And finally more a long term thought about the polygon table: I would include all the geographical data which describe a site in this table not only polygons. That would include the location of the site (which are points object in GIS system), polygons (a second GIS object) for catchment areas and even lines (the third GIS object type) for a sewage network. I would also rename the table Geometry or something similar.
The polygons can be really anything (i.e. administrative areas, health zones etc_, not necessarily a catchment area but yes, if it’s a catchment area served by a single wwtp/site, then yes, the polypop and popServ could be the same.
Any time a parameter is changed in the “yellow” tables (i.e. you get updated values for equivalent population), an updated dataset with the changed values should be provided. The philosophy here is that the known (old) values are valid until they are changed by an update (no need to provide a full dataset with each set of, say, weekly measurements). That’s what the lastEdited dates are used for.
Geometry use could be problematic when lacking the projection, so we insist on using geography and specifying the EPSG. Also, different countries have different conventions in reporting geographies and coordinates.
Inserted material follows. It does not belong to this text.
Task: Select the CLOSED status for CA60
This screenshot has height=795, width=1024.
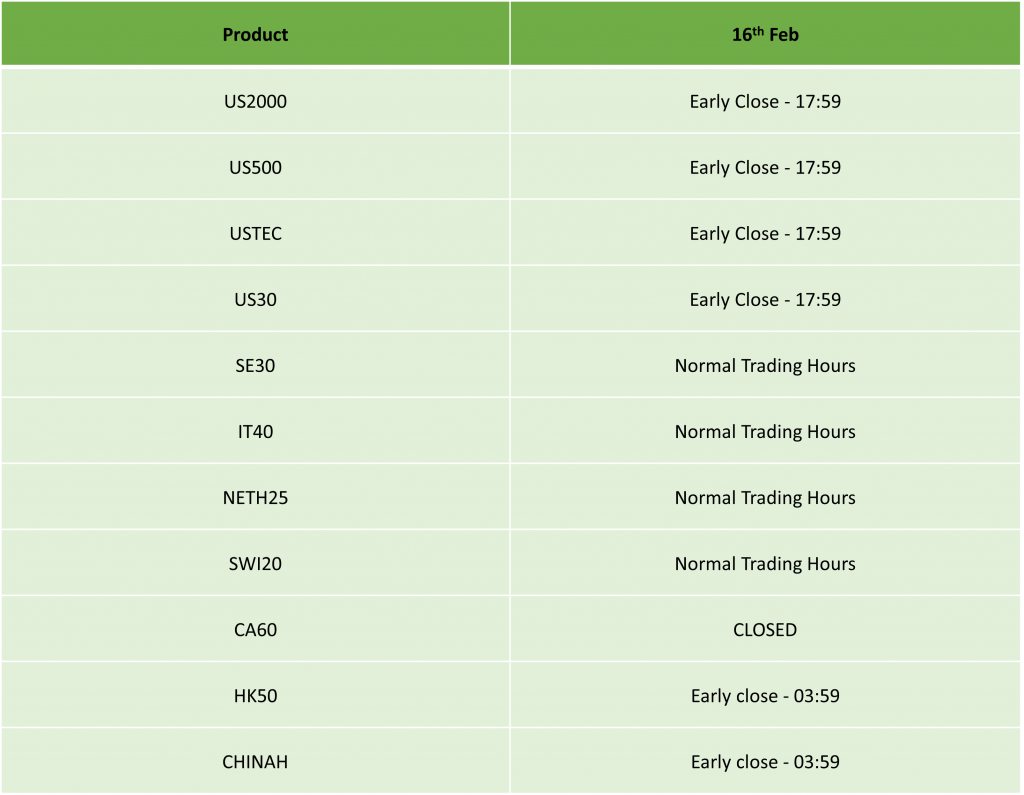Action: [765, 629]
We believe that using varchar allows for maximum flexibility and inclusiveness. Anyhow, the ODM ERD that you see is, if you want, the customer-facing interface, not the database implementation, which comes after a set of ETL processes that will, of course, validate and convert all the inputs to proper database data types.
Each point/site can be associated with multiple polygons and, moreover, can be a parent for other points/sites (think all the manholes in a sewershed). Lines are just degenerate polygons so yes, we can even store the network if we really want. Regarding the use of Geometry, again, I’d avoid it at all costs. It might work at local level but not when dealing with international reports, with multiple projections.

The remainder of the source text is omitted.